> [DATA SECTION]:

————————

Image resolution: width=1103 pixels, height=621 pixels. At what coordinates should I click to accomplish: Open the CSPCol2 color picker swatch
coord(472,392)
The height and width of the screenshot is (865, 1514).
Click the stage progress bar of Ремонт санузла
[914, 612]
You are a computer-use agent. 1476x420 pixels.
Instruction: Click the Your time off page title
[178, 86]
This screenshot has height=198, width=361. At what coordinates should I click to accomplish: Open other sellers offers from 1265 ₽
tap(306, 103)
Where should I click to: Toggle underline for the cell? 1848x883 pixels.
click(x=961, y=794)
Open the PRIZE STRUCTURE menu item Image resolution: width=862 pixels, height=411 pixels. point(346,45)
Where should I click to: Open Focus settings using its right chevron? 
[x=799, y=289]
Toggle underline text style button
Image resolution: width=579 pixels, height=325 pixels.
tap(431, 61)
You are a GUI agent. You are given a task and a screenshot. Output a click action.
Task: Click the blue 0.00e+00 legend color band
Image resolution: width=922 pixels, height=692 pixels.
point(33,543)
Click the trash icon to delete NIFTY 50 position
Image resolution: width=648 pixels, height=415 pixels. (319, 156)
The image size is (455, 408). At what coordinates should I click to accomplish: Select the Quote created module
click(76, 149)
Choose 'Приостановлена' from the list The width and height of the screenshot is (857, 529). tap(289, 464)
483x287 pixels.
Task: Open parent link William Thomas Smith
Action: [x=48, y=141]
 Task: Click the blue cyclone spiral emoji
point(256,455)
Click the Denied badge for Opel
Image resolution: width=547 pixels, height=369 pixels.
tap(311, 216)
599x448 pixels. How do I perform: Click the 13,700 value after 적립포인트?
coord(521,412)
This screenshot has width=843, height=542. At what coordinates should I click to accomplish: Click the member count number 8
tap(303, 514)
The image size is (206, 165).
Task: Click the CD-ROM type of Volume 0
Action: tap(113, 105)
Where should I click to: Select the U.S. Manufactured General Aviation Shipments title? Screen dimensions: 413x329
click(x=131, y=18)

————————

> [YOUR OBJECTIVE]: Count the lines above that contain the word "underline", and reply with only the number.

> [FINISHED TASK]: 2